Optimization of microbial specificity in cyclic peptides by modulation of hydrophobicity within a defined structural framework.

In the present study we have utilized the structural framework of the analog GS14K4 (cyclo(VKLd-KVd-YPL KVKLd-YP, where d denotes a d-amino acid)), to examine the role of hydrophobicity in microbial activity and specificity. The hydrophobicity of GS14K4 was systematically altered by residue replacements in the hydrophobic sites of the molecule to produce a series of analogs that were either less or more hydrophobic than the parent compound. Circular dichroism spectroscopy and reversed-phase high performance liquid chromatography analysis showed that the molecules were structurally similar and only differed in overall hydrophobicity.
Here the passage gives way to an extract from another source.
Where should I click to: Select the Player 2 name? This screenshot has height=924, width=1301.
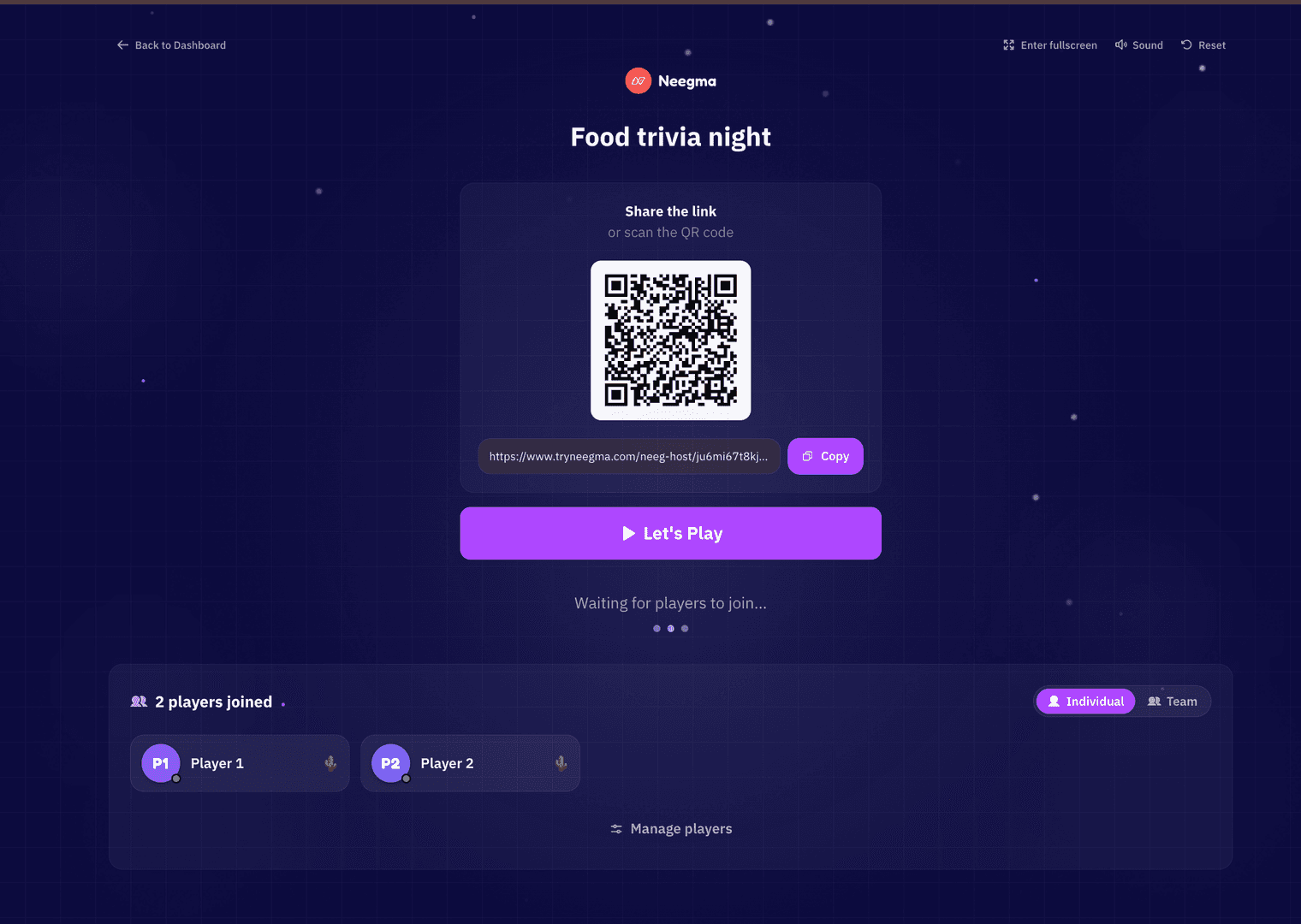(447, 763)
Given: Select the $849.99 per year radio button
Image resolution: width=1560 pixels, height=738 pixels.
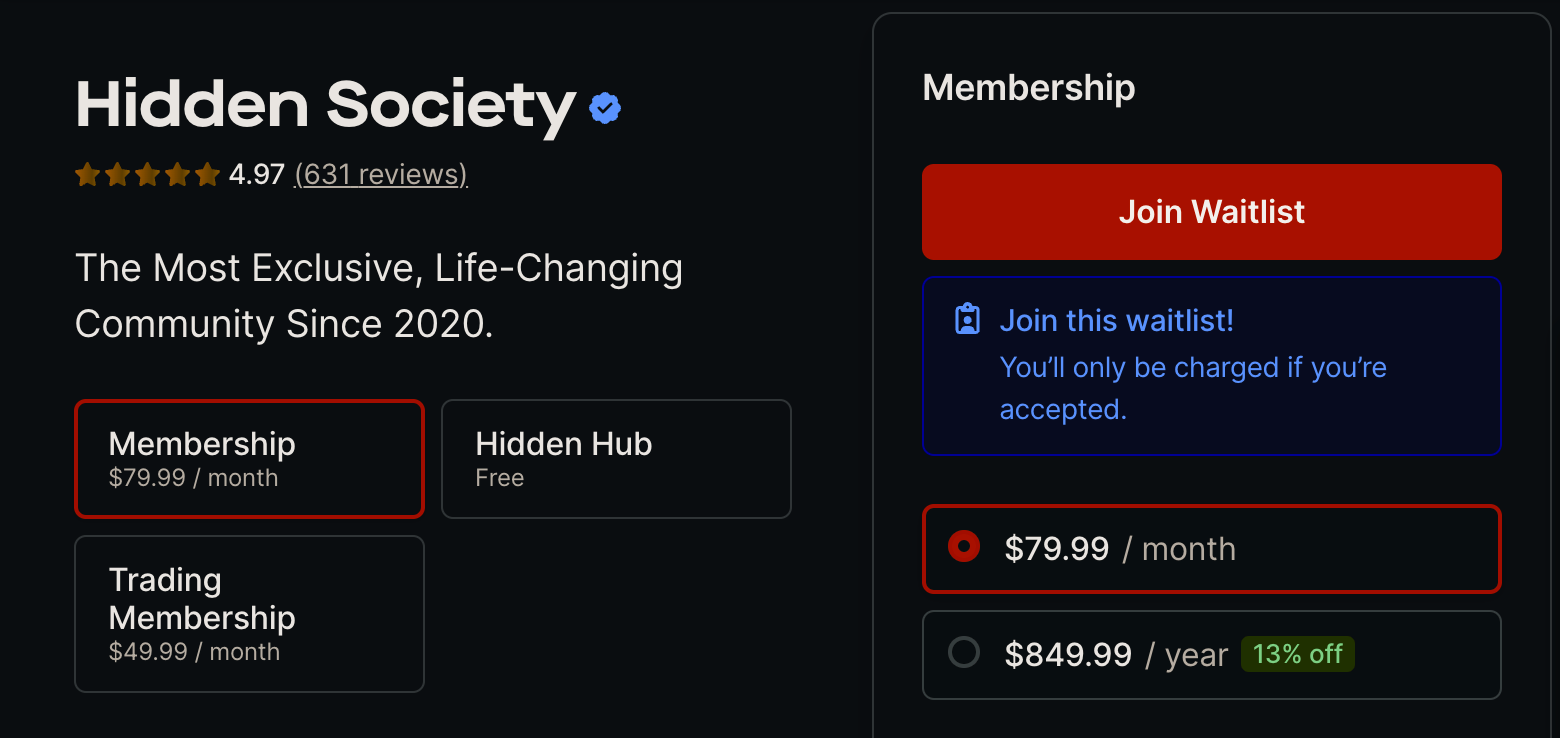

The hydrophobicity of GS14K4 was found to be the midpoint for hemolytic activity, with more hydrophobic analogs exhibiting increased hemolytic activity and less hydrophobic analogs showing decreased hemolytic activity. For antimicrobial activity there were differences between the hydrophobicity requirements against Gram-positive and Gram-negative microorganisms. The hydrophobicity of GS14K4 was sufficient for maximum activity against Gram-negative microorganisms and yeast, with no further increases in activity occurring with increasing hydrophobicity. With Gram-positive microorganisms significant increases in activity with increasing hydrophobicity were seen in three of the six microorganisms tested. A therapeutic index (calculated as a measure of specificity of the peptides for the microorganisms over human erythrocytes) served to define the boundaries of a therapeutic window within which lay the optimum peptide hydrophobicity for each microorganism. The therapeutic window was found to be at a lower hydrophobicity level for Gram-negative microorganisms than for Gram-positive microorganisms, although the limits were more variable for the latter. Our results show that the balance between activity and specificity in the present cyclic peptides can be optimized for each microorganism by systematic modulation of hydrophobicity.